What a huge hand, but it's not enough to wrap itself all around you like you were a rat or a toothbrush. You can draw this 55.2 centimeter hand on paper or cardboard, and that would give you a better idea of how the Elf would feel and what kind of interactions could happen between both characters.

There are more dramatic interactions seen in Gulliver's Travels (first between Gulliver and the 15cm tall Lilliputians and later between Gulliver and the 18 or 20 meters tall inhabitants of Brobdingnag), but the difference in size is much larger than the one that you are talking about.

Is the Giant friendly?


----------



## Ireth (Jan 14, 2017)

Sheilawisz said:


> Ireth, another way to see it would be to imagine yourself as the Elf instead of the Giant.
> 
> You have stated that the Giant has the normal body proportions that we have, so we can know exactly how large his hands would be in comparison to your 1.63 meter of height. I don't know what is the length of your hand, but let's say that it's 15 centimeters. That means that your hand is 0.092 of your height.
> 
> ...



Most of them are. Given this story is based on Snow White, one of them is inevitably modeled after Grumpy. But she doesn't interact with the MC as much physically, and she is going to warm up to him by the end. The one who does the most physical interaction with him (the one modeled after Doc) is definitely friendly.


----------



## SumnerH (Jan 14, 2017)

My gut reaction without thinking is that it's not quite enough of a size difference to make this reasonable, but it's not impossible if you want to stretch things.

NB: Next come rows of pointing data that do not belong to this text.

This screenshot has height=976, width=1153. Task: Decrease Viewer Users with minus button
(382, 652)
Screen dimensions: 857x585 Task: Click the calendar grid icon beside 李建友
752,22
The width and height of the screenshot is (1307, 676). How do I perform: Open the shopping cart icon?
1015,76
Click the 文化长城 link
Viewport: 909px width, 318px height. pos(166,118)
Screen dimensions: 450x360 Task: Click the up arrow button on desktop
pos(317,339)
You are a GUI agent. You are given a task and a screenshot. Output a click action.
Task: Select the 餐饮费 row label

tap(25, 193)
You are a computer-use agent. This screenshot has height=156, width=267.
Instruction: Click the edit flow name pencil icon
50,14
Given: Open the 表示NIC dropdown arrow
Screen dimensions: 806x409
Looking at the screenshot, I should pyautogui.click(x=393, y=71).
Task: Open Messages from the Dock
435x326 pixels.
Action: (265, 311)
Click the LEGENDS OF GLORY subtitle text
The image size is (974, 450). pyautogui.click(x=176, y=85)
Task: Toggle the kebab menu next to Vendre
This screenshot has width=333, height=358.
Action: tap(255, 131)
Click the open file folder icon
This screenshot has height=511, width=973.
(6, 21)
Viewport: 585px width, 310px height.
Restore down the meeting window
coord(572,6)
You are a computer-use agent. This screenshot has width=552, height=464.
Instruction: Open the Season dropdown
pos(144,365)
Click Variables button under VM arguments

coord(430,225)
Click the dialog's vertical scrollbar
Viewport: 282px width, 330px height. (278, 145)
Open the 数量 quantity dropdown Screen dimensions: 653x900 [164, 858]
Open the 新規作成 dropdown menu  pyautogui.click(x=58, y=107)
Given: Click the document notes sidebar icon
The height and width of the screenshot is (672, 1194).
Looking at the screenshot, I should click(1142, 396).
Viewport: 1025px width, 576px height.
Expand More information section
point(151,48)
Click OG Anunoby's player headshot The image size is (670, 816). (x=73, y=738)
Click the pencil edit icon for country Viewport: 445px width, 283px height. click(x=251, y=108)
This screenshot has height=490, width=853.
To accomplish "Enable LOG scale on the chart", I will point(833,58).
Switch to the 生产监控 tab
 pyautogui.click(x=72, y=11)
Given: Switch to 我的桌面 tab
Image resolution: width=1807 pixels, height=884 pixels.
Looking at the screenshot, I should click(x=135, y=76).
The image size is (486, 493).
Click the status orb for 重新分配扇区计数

An average full-grown housecat is 18" long without the tail, which is about 1/4 of a 6' tall person.  Even without the squirminess factor (assume a willing subject), picking up a grown cat in one hand, held out vertically like that, would be very awkward at best and not easy to hold for long even if you managed it.  Holding it horizontally with a hand cradled under it is comparatively easy.  

If your giant has non-human proportions (oversize hands, etc) then the vertical grab might work okay.


----------



## psychotick (Jan 16, 2017)

Hi,

Why not do as Michael did but with four humans standing on top of one another and another beside them in the same pose as the four humans but standing as high as all four. Then you can see for yourself.

Cheers, Greg.


----------